Down East 2013 ©
Maine GOP gubernatorial candidate Paul LePage's one-day train tour through Midcoast Maine was meant to raise some money and bring some media attention to his campaign. Thanks to an amazing string of gaffes, accusations, and attacks from the candidate, it certainly succeeded in doing the latter and may end up as a defining moment of the 2010 campaign.
Susan Sharon at MPBN has done the best job so far chronicling LePage’s statements. If you haven't yet, go read or listen to her piece  and then come back here.
The first thing the train tour did was derail the attempts by the LePage campaign to distance themselves from the right-wing Tea Party movement. Not only was it revealed that the Maine Tea Party packed the lunches for the trip, but LePage also stated that he recently cancelled an event with the NAACP because they accused  members of the Tea Party of racism . He obviously knows which side his bread is buttered on.
The decision to stand with accused racists and dis the NAACP also adds some unintentional hilarity to the name of the event: "Paul LePage’s Freedom Train ."
LePage didn't stop there. He took the discussion of racism a step further, claiming that he himself is the victim of discrimination at the hands of Maine Democratic Party Campaign Director Arden Manning, who he accused of writing blog posts attacking him for being French-Canadian and Catholic.
There's absolutely no evidence that Manning did any such thing, and he and the Democratic Party have given the media every scrap of electronic material they’ve produced during the campaign (including the posts on his personal Facebook page) to prove it. They've also demanded an apology from LePage and have raised the possibility of legal action.
"If Mr. LePage made this statement with reckless disregard of the truth, it could potentially be ruled as slander against Mr. Manning," said Maine Democratic Party lawyer Dan Walker in a release.
As of this morning , LePage has yet to apologize or to rescind the false accusation.
LePage has however apologized for another statement he made during his train tour, when he joked about the age of his Democratic opponent, Libby Mitchell.
"Libby had her 70th birthday a few weeks ago, and I'm concerned about her. We should send her home," said LePage.
That remark drew the ire of both the Mitchell campaign and the AARP, with state director Nancy Kelleher declaring  that "To reject anyone just by virtue of their age, well, it's just discrimination and shouldn't be done."
The attack is also noteworthy due to the fact that LePage is sixty-one and if he served a full term, would himself be the oldest governor of Maine since 1889.
LePage's apology  came during an appearance on the conservative-leaning WVOM morning show, where he also proceeded to mangle the English language ("My differences with Elizabeth Mitchell is on the policies") and make a very surprising declaration: "From now on what I'm going to do is I'm not going to make any comments to reporters unless it's in writing."
This is, to say the least, an unorthodox tactic for a gubernatorial candidate, especially in Maine where the openness of politicians is so highly prized. It will be interesting to see how the Maine media reacts.
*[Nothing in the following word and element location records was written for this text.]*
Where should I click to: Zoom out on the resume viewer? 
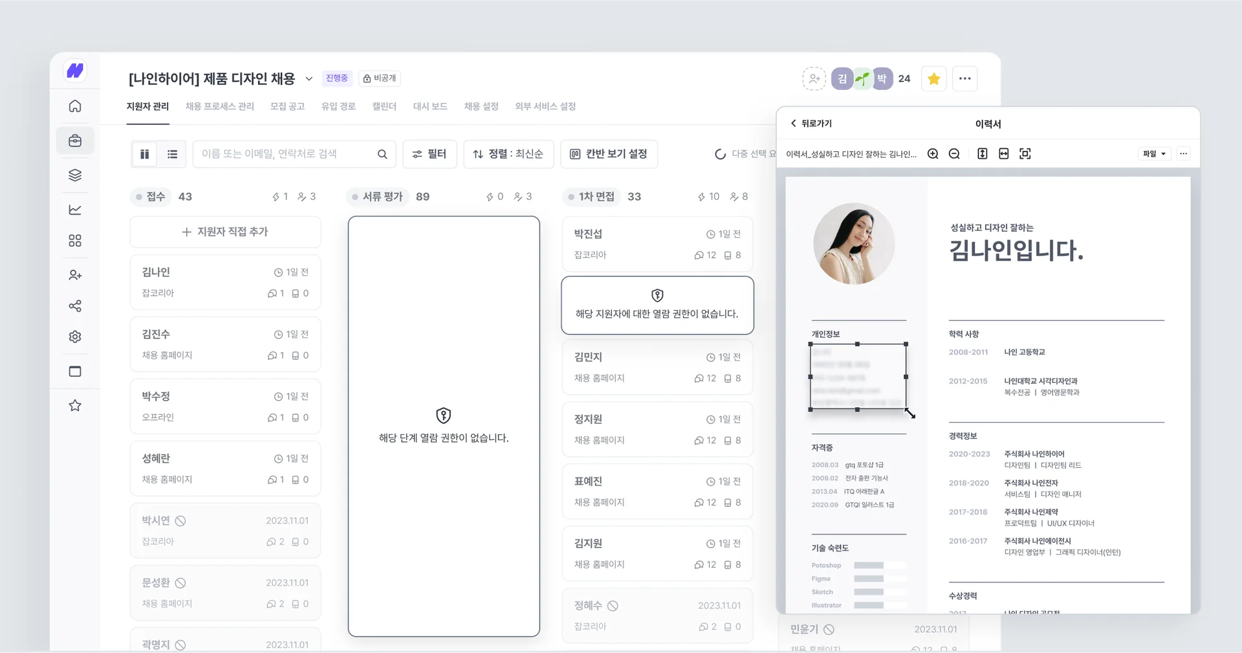pos(954,153)
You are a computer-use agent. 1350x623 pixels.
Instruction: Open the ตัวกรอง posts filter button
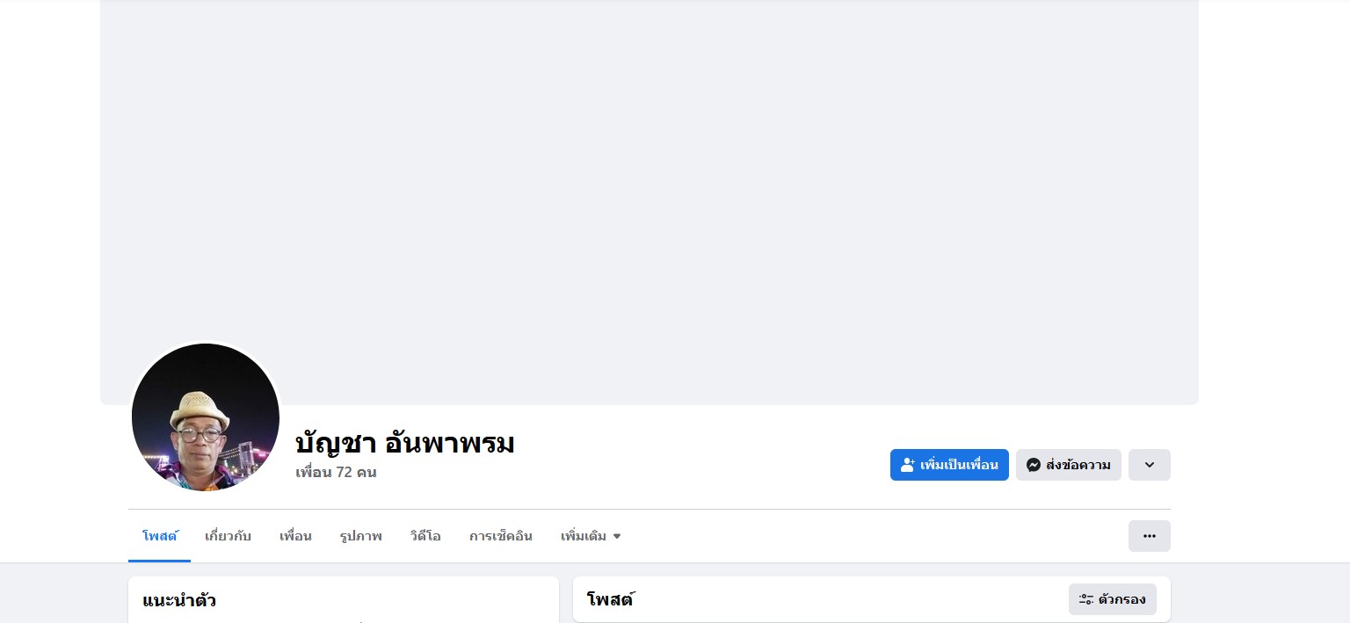click(x=1113, y=599)
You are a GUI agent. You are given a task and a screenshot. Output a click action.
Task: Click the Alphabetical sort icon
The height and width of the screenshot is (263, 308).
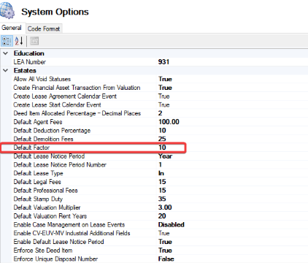(19, 41)
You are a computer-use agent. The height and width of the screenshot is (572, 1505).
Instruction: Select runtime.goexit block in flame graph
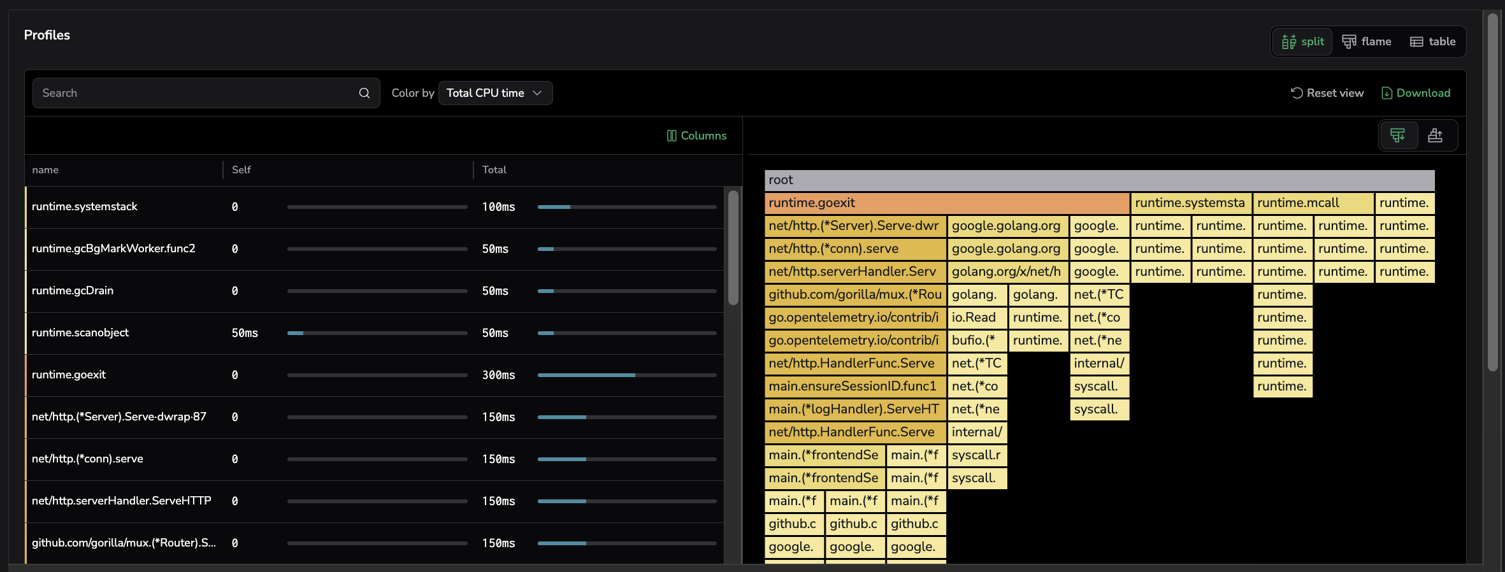946,203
It also means that we may never get a straight answer to another question raised by LePage's locomotive logorrhea: where he stands on teaching creationism in schools.
During the primary, LePage seemed to be all for it, answering "Yes and yes" to the question "Do you believe in creationism and do you think it should be taught in Maine public schools?" during MPBN’s televised debate.
Even as late as last month, LePage still seemed to hold that view. He was quoted in the Press Herald  on June 21, 2010, as saying about creationism that "Quite frankly, it's a learning tool for our kids. I think we should teach them everything possible and let them make their own minds up on how they want to live their lives."
But once aboard the train, LePage changed his tune. "I never said such a thing," LePage told Susan Sharon. "Quite frankly, until [Manning] brought up the term creationism I never heard it. I never hear it in my whole life. I'm 61 years old. I never heard the word. Do I believe that we came from monkeys? Yes. Do I believe in God? Yes. Does that make me a creationist?"
Any one of these lies, gaffes and accusations might be enough to damage a political campaign. All together they may spell the beginning of the end for LePage's attempt at the Blaine House.